[Given information Boundary: Start]

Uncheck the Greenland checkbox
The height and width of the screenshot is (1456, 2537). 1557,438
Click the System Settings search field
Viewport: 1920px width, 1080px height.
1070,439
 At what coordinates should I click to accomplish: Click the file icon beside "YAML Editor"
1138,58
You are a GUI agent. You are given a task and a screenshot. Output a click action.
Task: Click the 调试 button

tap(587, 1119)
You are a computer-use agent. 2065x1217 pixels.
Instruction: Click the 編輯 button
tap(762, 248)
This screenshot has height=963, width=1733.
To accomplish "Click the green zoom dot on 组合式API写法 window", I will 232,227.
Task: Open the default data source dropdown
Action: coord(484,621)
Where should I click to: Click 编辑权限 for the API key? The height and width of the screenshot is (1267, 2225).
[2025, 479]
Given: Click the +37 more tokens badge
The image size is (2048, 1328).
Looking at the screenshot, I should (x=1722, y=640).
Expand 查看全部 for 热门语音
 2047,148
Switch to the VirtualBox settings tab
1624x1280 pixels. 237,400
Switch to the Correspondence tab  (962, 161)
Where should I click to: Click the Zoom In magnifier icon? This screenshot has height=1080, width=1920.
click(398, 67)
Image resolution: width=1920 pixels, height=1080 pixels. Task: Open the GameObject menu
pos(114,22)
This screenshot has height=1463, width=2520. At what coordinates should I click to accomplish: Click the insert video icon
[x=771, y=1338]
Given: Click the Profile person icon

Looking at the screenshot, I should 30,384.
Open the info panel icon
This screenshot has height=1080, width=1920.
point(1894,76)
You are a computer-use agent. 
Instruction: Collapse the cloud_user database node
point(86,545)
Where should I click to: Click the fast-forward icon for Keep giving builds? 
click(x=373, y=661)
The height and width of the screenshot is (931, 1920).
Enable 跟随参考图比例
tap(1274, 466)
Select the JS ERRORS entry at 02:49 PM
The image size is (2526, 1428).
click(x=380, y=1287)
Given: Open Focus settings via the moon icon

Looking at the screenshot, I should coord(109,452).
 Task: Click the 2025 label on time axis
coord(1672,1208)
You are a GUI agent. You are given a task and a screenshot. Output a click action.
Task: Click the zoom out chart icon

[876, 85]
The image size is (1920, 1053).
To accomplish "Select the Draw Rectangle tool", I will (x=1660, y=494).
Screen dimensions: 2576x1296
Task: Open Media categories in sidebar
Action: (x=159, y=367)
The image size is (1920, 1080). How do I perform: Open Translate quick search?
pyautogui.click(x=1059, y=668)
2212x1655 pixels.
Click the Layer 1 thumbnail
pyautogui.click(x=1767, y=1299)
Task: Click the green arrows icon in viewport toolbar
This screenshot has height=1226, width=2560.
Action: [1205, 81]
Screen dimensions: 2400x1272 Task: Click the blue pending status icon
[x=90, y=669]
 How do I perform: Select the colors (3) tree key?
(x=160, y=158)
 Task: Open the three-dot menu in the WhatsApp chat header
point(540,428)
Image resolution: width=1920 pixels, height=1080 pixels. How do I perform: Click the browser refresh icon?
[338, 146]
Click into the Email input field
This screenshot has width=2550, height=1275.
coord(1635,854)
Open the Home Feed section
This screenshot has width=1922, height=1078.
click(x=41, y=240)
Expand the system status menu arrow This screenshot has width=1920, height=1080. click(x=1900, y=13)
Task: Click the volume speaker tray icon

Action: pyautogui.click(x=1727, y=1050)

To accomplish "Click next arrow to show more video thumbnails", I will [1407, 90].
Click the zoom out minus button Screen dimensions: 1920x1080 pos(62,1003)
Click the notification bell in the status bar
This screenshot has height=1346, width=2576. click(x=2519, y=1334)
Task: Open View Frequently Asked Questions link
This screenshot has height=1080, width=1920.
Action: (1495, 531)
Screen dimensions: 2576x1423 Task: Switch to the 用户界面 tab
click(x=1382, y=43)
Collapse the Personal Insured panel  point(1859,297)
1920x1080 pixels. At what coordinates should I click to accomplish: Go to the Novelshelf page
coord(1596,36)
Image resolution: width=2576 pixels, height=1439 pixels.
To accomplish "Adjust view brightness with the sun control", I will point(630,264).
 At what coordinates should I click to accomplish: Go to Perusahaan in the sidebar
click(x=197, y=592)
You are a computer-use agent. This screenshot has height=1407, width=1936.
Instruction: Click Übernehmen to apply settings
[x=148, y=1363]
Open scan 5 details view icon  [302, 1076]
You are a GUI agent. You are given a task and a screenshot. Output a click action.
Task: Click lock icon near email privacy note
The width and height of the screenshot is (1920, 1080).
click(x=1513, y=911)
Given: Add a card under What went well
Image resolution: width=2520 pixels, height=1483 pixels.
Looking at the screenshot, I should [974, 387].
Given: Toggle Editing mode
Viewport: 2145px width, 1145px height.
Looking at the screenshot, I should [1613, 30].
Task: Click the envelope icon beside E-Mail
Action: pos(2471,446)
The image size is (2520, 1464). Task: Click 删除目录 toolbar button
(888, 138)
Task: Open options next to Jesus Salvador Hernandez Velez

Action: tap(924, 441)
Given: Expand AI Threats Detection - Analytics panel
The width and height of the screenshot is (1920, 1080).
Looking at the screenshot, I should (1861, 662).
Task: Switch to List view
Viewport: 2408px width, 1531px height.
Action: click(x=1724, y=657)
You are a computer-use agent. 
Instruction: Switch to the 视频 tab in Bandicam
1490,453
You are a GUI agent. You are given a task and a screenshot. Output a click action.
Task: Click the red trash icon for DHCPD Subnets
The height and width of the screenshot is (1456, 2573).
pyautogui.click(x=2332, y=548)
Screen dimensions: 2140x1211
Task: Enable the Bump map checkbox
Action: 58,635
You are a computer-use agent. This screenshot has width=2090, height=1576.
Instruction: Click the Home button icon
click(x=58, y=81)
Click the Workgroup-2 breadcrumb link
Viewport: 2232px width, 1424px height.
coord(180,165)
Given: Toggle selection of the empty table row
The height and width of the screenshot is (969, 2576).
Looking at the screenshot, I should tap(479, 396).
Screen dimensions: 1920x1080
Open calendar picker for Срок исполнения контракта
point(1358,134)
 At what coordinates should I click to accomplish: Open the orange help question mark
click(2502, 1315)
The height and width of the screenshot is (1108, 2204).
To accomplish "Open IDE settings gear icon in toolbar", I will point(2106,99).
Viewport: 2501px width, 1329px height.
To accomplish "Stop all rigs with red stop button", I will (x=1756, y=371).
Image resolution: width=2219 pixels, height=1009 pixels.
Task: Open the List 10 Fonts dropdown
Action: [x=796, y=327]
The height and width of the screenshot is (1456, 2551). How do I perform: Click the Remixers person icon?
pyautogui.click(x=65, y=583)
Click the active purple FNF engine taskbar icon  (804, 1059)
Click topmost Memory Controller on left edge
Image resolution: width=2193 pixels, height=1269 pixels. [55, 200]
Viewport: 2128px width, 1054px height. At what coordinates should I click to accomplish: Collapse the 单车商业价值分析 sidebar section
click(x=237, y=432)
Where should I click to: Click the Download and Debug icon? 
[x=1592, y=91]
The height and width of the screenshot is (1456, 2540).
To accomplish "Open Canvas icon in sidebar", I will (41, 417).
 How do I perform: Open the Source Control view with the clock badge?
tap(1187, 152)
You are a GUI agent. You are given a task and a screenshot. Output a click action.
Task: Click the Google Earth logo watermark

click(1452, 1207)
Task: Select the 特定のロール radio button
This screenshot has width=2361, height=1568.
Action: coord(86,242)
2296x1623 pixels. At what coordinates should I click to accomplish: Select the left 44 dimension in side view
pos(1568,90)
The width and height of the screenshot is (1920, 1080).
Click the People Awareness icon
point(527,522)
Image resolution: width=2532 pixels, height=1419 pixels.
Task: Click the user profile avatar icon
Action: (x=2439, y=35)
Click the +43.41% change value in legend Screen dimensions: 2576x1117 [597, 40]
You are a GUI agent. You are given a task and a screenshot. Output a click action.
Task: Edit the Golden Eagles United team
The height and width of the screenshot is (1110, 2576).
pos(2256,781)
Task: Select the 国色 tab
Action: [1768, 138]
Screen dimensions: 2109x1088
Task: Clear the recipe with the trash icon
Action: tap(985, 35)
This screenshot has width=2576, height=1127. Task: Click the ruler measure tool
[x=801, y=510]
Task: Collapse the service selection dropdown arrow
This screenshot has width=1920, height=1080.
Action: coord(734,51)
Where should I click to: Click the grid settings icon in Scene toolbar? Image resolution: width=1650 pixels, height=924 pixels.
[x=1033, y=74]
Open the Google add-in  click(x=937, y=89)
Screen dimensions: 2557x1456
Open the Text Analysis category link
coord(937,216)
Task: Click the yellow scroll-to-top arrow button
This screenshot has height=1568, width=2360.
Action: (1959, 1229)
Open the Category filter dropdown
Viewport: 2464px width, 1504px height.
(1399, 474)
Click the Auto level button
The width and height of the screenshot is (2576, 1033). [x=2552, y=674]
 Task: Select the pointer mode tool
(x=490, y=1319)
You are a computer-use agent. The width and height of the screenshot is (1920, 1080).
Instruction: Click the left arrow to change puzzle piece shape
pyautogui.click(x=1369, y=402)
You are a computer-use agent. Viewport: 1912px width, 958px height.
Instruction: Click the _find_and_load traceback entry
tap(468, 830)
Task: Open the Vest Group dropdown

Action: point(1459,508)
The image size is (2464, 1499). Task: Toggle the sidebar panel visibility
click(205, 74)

[Given information Boundary: End]

Whenever a line in the entries above includes the word "computer", pull that line out.

You are a computer-use agent. 2065x1217 pixels.
You are a computer-use agent. 
You are a computer-use agent. This screenshot has height=1407, width=1936.
You are a computer-use agent. 
You are a computer-use agent. This screenshot has width=2090, height=1576.
You are a computer-use agent. The width and height of the screenshot is (1920, 1080).
You are a computer-use agent. Viewport: 1912px width, 958px height.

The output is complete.